Friday, May 04, 2007
Freedom In America
(author unknown)
(April 2007 speech at Concord, NH College - on freedom in America)
I want to give a bit of pre-constitutional history, and share with you the story of John Lilburne, an Englishman born in the early 1600s because his story—the story of an agitator who directly challenged the English legal system—has a great deal to tell us about the issues we're facing today. Lilburne's story explains why these matters—torture and secrecy—were not issues to the Founding Fathers, and it helps us understand the true nature of a government which, like the current administration, thrives in that matrix of torture and secrecy.
So much of what has happened over the last six years seems a repetition of events drawn from English history, from the turbulent years from the Civil War to the Glorious Revolution—this could be said of the struggle over habeas corpus, which was right at the center of the conflict between Parliament and king, as seen in the Five Knights case of 1627 or the Shipmaster's tax case of 1637. But the notion of secret legal proceedings, closed courts and the use of secret evidence also characterize that period of history. Before the English Civil War, court proceedings were frequently closed, and one of the principles of fair process introduced in the Commonwealth—it seems to have been an initiative of the solicitor general, John Cooke—was the notion that no court should conduct its hearings behind closed doors, and neither should any evidence be taken which could not be shared with the public and presented to the defendant and the jury.
The key case for this notion involved a man commonly called “Freeborn John,” or John Lilburne. He was a person of little formal education who became a firebrand pamphleteer among the Puritans in the years of the Civil War. He had republican sentiments, but more to the point he was a sharp critic of the king's justice—writing constantly of the aspects which were, well, unjust. He was particularly outraged by the use of the king's courts to persecute dissenters, as the Anglicans called them—though at the time this would be a changing blend of Puritans, Calvinists, Baptists and Quakers; not to mention the “terrorists” of the day, the Catholics. Lilburne had been convicted in the Star Chamber in 1638 on a charge of importation and dissemination of unregistered religious tracts. He wrote a compelling account of his treatment—he had been imprisoned for refusing to answer questions and then flogged, pilloried and gagged—but he also described the use of coercive interrogation techniques to extract a confession, the denial of rights of confrontation, the fact that his judges were all political figures placed there to do their king's bidding—the Star Chamber, you see, was to Lilburne's age what the Military Commission is to ours.

Excerpted data.
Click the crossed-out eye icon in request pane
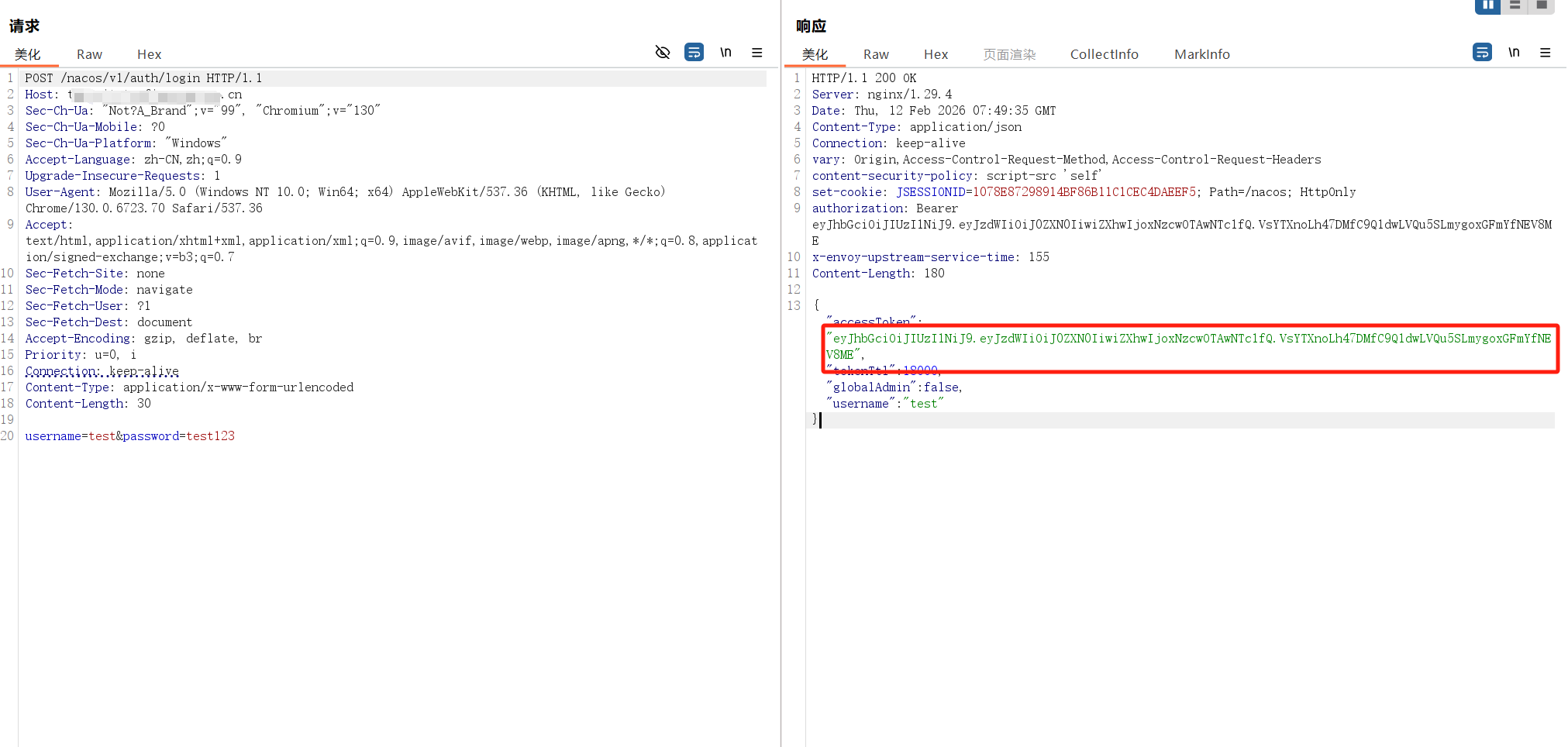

--

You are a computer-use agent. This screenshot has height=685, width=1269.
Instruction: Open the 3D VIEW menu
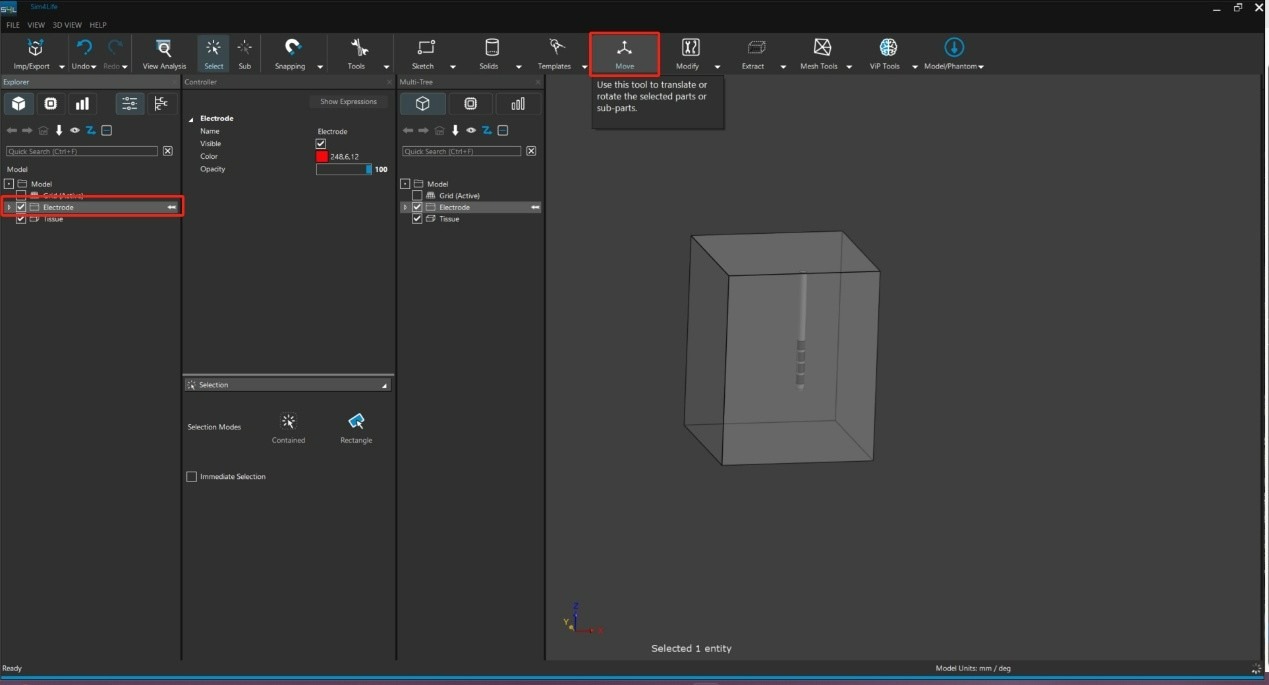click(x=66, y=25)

The problem. Reproduce the speech on freedom in America between "I want to give" and "torture and secrecy.", inclusive, swapping "agitator" for "activist". The rows are separate material and have no connection to the speech.

Written answer.
I want to give a bit of pre-constitutional history, and share with you the story of John Lilburne, an Englishman born in the early 1600s because his story—the story of an activist who directly challenged the English legal system—has a great deal to tell us about the issues we're facing today. Lilburne's story explains why these matters—torture and secrecy—were not issues to the Founding Fathers, and it helps us understand the true nature of a government which, like the current administration, thrives in that matrix of torture and secrecy.